I am so sorry you are stuggling today, but don't beat yourself up for where you are. Self-forgiveness is accepting of your past and where it led you to.

I can so relate to the self-consciousness you feel now that your pregnancy shows. All the things that would seem normal and quite welcome at this stage, become painful given our situations with our H. I also used to dread the comments and the "oh congratulations to both, H must be so happy to finally have the boy he wanted" etc. At the time only my closest family members and friends knew our sitch.

I didn't really want to give any explanations, get sympathy or make others feel awkward, so I kept silent and tried to avoid those social situations. Yet I admit it was a HUGE burden to carry. In a way I felt like I was enabling my H... IDK if I would do anything differently - I was just barely functioning and able to articulate a sentence w/o bursting into tears and I had to keep my composure, specially at work. So I protected myself the only way I could think of - by withdrawing socially from aquaintances, focusing on my little ones and finding refuge in those close ones who knew.

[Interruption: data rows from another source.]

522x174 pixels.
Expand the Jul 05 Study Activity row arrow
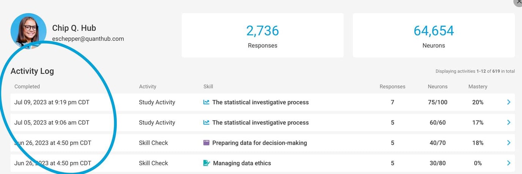pos(509,123)
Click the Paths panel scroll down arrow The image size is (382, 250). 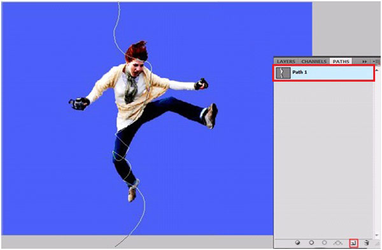[x=377, y=235]
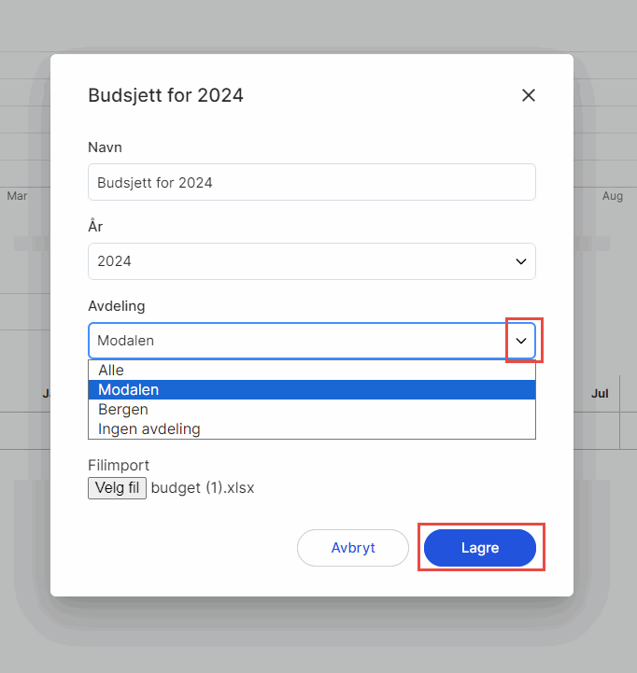637x673 pixels.
Task: Open the År dropdown showing 2024
Action: 311,261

All this to just tell you to do whatever you need to protect yourself and try to keep up a PMA.

Re. your program groups, I like Bug's Idea of finding another home group if you can. I also would like to recommend going to CODA. Lots of AA, AlAnon and members of other recovery groups there. I have learned so much of my codependency relationships and behaviors there and why I am where I am today. You will feel right at home and yet be able to isolate your thoughts and behaviors apart from the alcohol use. After all, they were there before and some may probably still there post-sobriety...

As for your H, block him. His response to your email was just as immature and selfish as everyone of his actions so far. You don't need that in your life right now.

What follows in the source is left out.